For a 40-year-old on a platinum plan taking one of the specialty drugs, the average premium cost would be $5,918, and the average out-of-pocket limit would be $1,416. That's a total of $7,334. By comparison, the total annual expenses for bronze and silver plans, which have the lowest actuarial value, top $9,000, while the average yearly cost for a gold plan is over $8,000.
In addition, for a 50-year-old taking the cancer drug Gleevec, the average total cost for a platinum plan enrollee is $9,700. That's 15% lower than for bronze plans, 17% lower than for silver plans and 12% lower than for gold plans.
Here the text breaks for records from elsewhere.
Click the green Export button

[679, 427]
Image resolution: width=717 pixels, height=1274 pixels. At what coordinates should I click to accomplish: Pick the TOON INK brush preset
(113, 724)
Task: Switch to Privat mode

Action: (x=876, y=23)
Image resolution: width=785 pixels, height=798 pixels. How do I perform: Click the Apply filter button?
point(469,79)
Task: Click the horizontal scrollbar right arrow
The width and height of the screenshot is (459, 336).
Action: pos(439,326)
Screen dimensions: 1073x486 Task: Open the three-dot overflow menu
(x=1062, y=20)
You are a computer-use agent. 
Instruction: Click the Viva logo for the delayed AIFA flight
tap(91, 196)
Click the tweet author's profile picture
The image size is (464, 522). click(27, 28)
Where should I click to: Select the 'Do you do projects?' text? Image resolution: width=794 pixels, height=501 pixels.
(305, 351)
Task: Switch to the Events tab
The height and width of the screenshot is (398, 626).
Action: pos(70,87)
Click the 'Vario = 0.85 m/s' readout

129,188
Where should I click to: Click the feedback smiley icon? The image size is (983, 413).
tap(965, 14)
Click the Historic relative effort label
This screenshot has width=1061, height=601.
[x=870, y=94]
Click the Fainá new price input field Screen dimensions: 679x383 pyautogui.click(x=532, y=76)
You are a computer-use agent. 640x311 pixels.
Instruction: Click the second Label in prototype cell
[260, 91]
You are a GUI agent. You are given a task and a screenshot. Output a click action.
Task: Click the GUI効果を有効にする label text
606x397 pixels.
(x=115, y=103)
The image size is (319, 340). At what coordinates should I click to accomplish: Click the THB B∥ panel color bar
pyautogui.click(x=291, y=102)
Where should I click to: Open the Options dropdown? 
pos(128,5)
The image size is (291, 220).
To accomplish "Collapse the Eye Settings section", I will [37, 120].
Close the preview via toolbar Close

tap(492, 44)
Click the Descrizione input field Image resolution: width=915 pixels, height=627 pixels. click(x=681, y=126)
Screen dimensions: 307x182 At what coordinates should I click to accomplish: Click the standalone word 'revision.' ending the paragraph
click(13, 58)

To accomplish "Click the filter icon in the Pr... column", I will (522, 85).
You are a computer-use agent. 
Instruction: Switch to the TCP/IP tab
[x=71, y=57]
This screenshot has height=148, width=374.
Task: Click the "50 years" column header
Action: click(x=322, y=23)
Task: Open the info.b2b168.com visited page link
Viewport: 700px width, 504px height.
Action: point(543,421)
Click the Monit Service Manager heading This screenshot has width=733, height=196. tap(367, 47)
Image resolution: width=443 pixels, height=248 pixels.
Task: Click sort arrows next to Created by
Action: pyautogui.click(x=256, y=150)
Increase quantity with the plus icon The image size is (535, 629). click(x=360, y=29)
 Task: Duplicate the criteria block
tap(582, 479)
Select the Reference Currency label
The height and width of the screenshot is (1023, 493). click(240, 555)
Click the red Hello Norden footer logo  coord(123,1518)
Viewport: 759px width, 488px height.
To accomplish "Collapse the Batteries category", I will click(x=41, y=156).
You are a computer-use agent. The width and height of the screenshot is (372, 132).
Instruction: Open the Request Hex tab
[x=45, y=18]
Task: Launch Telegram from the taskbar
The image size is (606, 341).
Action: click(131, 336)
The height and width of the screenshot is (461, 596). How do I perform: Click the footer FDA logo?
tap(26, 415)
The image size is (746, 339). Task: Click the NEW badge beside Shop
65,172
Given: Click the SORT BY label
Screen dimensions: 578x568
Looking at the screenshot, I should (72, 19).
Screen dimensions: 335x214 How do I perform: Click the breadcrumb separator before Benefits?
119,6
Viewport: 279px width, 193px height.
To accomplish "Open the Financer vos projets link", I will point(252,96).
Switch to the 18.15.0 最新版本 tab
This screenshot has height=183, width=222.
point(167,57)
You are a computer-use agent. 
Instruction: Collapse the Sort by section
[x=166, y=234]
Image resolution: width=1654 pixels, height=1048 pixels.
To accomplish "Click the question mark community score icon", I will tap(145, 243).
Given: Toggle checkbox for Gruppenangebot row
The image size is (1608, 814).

The cost of specialty drugs is an increasingly contentious issue. According to PricewaterhouseCoopers' Health Research Institute, just 4% of patients take such drugs, but they make up 25% of total pharmaceutical costs. In addition, nearly 70% of drugs approved by the FDA last year were specialty drugs. The debate over Sovaldi, the $1,000-per-pill treatment for hepatitis C that is effectively a cure, has recently put the issue in the spotlight.
“The specialty-drug issue is looming quite heavily in the world of insurance,” said Kev Coleman, HealthPocket's head of research and data.
In May, the AIDS Institute and the National Health Law Program filed a complaint with HHS' Office for Civil Rights alleging that four insurers selling plans on the Florida exchange discriminated against individuals infected with HIV. They claim that the drug formularies on some plans make the cost of drugs prohibitively expensive.
Coleman said he wasn't entirely surprised that platinum plans typically proved to be the cheapest option for chronic diseases. “With the Affordable Care Act it's not so much that nothing surprises me anymore,” he said, “but rather I've had enough counterintuitive results that I wait for the data to come in.”